* Data rows *
::::

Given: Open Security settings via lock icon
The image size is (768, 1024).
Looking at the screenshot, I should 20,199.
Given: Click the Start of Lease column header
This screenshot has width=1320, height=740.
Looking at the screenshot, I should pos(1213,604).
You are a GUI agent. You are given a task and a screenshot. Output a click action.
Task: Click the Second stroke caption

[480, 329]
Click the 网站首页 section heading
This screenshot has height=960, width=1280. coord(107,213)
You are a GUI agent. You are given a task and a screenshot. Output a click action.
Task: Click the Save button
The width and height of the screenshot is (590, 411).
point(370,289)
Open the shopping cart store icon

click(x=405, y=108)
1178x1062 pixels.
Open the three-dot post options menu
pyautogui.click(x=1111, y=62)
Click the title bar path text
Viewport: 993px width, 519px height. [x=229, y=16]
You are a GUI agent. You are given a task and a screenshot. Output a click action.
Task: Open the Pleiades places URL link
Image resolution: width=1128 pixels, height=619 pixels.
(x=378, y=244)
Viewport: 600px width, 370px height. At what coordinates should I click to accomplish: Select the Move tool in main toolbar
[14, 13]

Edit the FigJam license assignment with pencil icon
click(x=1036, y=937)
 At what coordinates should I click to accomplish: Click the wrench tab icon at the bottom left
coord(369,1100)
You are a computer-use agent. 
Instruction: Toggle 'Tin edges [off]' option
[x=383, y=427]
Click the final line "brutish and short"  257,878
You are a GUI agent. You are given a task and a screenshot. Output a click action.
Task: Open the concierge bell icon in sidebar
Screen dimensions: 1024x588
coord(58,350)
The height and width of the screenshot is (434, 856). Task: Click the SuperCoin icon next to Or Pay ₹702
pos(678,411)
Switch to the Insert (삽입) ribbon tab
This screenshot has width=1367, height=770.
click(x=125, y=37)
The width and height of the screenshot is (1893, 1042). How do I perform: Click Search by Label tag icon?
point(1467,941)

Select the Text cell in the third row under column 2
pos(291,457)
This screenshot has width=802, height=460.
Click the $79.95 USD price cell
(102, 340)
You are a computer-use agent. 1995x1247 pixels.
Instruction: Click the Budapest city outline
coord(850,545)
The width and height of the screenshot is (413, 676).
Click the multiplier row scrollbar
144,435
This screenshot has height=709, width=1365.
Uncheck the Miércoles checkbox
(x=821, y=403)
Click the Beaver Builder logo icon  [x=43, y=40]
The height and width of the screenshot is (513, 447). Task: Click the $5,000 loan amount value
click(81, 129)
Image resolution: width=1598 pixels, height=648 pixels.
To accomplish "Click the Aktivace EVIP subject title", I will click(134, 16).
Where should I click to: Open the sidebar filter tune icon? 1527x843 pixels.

::::

* Required task *
Copy out all of the records above, word for word and in their original order.

* Result *
Given: Open Security settings via lock icon
The image size is (768, 1024).
Looking at the screenshot, I should 20,199.
Given: Click the Start of Lease column header
This screenshot has width=1320, height=740.
Looking at the screenshot, I should pos(1213,604).
You are a GUI agent. You are given a task and a screenshot. Output a click action.
Task: Click the Second stroke caption

[480, 329]
Click the 网站首页 section heading
This screenshot has height=960, width=1280. coord(107,213)
You are a GUI agent. You are given a task and a screenshot. Output a click action.
Task: Click the Save button
The width and height of the screenshot is (590, 411).
point(370,289)
Open the shopping cart store icon

click(x=405, y=108)
1178x1062 pixels.
Open the three-dot post options menu
pyautogui.click(x=1111, y=62)
Click the title bar path text
Viewport: 993px width, 519px height. [x=229, y=16]
You are a GUI agent. You are given a task and a screenshot. Output a click action.
Task: Open the Pleiades places URL link
Image resolution: width=1128 pixels, height=619 pixels.
(x=378, y=244)
Viewport: 600px width, 370px height. At what coordinates should I click to accomplish: Select the Move tool in main toolbar
[14, 13]

Edit the FigJam license assignment with pencil icon
click(x=1036, y=937)
 At what coordinates should I click to accomplish: Click the wrench tab icon at the bottom left
coord(369,1100)
You are a computer-use agent. 
Instruction: Toggle 'Tin edges [off]' option
[x=383, y=427]
Click the final line "brutish and short"  257,878
You are a GUI agent. You are given a task and a screenshot. Output a click action.
Task: Open the concierge bell icon in sidebar
Screen dimensions: 1024x588
coord(58,350)
The height and width of the screenshot is (434, 856). Task: Click the SuperCoin icon next to Or Pay ₹702
pos(678,411)
Switch to the Insert (삽입) ribbon tab
This screenshot has width=1367, height=770.
click(x=125, y=37)
The width and height of the screenshot is (1893, 1042). How do I perform: Click Search by Label tag icon?
point(1467,941)

Select the Text cell in the third row under column 2
pos(291,457)
This screenshot has width=802, height=460.
Click the $79.95 USD price cell
(102, 340)
You are a computer-use agent. 1995x1247 pixels.
Instruction: Click the Budapest city outline
coord(850,545)
The width and height of the screenshot is (413, 676).
Click the multiplier row scrollbar
144,435
This screenshot has height=709, width=1365.
Uncheck the Miércoles checkbox
(x=821, y=403)
Click the Beaver Builder logo icon  [x=43, y=40]
The height and width of the screenshot is (513, 447). Task: Click the $5,000 loan amount value
click(81, 129)
Image resolution: width=1598 pixels, height=648 pixels.
To accomplish "Click the Aktivace EVIP subject title", I will click(134, 16).
Where should I click to: Open the sidebar filter tune icon? 1527x843 pixels.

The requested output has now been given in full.